Task prompt: Would you transcribe the data word for word?

□ □ □ □ □ □ □

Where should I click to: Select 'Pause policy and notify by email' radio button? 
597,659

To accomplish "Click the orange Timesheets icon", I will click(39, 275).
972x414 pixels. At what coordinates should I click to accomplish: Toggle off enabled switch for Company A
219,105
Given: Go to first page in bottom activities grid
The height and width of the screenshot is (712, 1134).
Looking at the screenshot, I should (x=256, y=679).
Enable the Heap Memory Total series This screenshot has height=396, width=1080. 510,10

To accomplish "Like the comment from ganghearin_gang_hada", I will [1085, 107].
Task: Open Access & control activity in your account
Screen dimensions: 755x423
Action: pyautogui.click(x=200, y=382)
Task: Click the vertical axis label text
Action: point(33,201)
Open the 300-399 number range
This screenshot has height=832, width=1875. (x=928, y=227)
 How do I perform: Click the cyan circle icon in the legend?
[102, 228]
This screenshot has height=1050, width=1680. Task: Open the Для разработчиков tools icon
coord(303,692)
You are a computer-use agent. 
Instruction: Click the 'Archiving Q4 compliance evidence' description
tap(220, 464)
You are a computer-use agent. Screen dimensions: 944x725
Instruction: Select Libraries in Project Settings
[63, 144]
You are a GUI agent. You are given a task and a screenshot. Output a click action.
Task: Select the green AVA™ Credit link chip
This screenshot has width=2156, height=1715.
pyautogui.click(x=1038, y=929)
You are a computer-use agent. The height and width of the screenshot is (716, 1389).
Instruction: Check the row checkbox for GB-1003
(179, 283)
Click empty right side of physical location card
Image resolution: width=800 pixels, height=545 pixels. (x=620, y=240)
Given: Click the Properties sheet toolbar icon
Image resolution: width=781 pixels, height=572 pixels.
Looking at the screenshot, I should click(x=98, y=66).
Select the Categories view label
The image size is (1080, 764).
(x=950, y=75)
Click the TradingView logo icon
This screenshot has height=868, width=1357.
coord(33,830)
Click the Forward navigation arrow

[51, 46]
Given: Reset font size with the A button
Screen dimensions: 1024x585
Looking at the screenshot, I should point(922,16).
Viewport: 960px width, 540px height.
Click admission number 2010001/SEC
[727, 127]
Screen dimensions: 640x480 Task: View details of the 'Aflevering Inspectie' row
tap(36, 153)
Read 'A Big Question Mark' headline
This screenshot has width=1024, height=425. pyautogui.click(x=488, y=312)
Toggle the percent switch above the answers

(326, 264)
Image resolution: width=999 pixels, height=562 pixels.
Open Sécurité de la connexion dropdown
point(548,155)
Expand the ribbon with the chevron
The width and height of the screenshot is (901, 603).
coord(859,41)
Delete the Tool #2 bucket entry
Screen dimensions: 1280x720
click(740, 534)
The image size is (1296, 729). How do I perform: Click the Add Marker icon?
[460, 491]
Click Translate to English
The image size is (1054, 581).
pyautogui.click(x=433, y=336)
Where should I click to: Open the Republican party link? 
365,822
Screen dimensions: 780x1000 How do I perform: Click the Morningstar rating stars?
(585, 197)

□ □ □ □ □ □ □

Exercise solution:
Where should I click to: Select 'Pause policy and notify by email' radio button? 
597,659

To accomplish "Click the orange Timesheets icon", I will click(39, 275).
972x414 pixels. At what coordinates should I click to accomplish: Toggle off enabled switch for Company A
219,105
Given: Go to first page in bottom activities grid
The height and width of the screenshot is (712, 1134).
Looking at the screenshot, I should (x=256, y=679).
Enable the Heap Memory Total series This screenshot has height=396, width=1080. 510,10

To accomplish "Like the comment from ganghearin_gang_hada", I will [1085, 107].
Task: Open Access & control activity in your account
Screen dimensions: 755x423
Action: pyautogui.click(x=200, y=382)
Task: Click the vertical axis label text
Action: point(33,201)
Open the 300-399 number range
This screenshot has height=832, width=1875. (x=928, y=227)
 How do I perform: Click the cyan circle icon in the legend?
[102, 228]
This screenshot has height=1050, width=1680. Task: Open the Для разработчиков tools icon
coord(303,692)
You are a computer-use agent. 
Instruction: Click the 'Archiving Q4 compliance evidence' description
tap(220, 464)
You are a computer-use agent. Screen dimensions: 944x725
Instruction: Select Libraries in Project Settings
[63, 144]
You are a GUI agent. You are given a task and a screenshot. Output a click action.
Task: Select the green AVA™ Credit link chip
This screenshot has width=2156, height=1715.
pyautogui.click(x=1038, y=929)
You are a computer-use agent. The height and width of the screenshot is (716, 1389).
Instruction: Check the row checkbox for GB-1003
(179, 283)
Click empty right side of physical location card
Image resolution: width=800 pixels, height=545 pixels. (x=620, y=240)
Given: Click the Properties sheet toolbar icon
Image resolution: width=781 pixels, height=572 pixels.
Looking at the screenshot, I should click(x=98, y=66).
Select the Categories view label
The image size is (1080, 764).
(x=950, y=75)
Click the TradingView logo icon
This screenshot has height=868, width=1357.
coord(33,830)
Click the Forward navigation arrow

[51, 46]
Given: Reset font size with the A button
Screen dimensions: 1024x585
Looking at the screenshot, I should point(922,16).
Viewport: 960px width, 540px height.
Click admission number 2010001/SEC
[727, 127]
Screen dimensions: 640x480 Task: View details of the 'Aflevering Inspectie' row
tap(36, 153)
Read 'A Big Question Mark' headline
This screenshot has width=1024, height=425. pyautogui.click(x=488, y=312)
Toggle the percent switch above the answers

(326, 264)
Image resolution: width=999 pixels, height=562 pixels.
Open Sécurité de la connexion dropdown
point(548,155)
Expand the ribbon with the chevron
The width and height of the screenshot is (901, 603).
coord(859,41)
Delete the Tool #2 bucket entry
Screen dimensions: 1280x720
click(740, 534)
The image size is (1296, 729). How do I perform: Click the Add Marker icon?
[460, 491]
Click Translate to English
The image size is (1054, 581).
pyautogui.click(x=433, y=336)
Where should I click to: Open the Republican party link? 
365,822
Screen dimensions: 780x1000 How do I perform: Click the Morningstar rating stars?
(585, 197)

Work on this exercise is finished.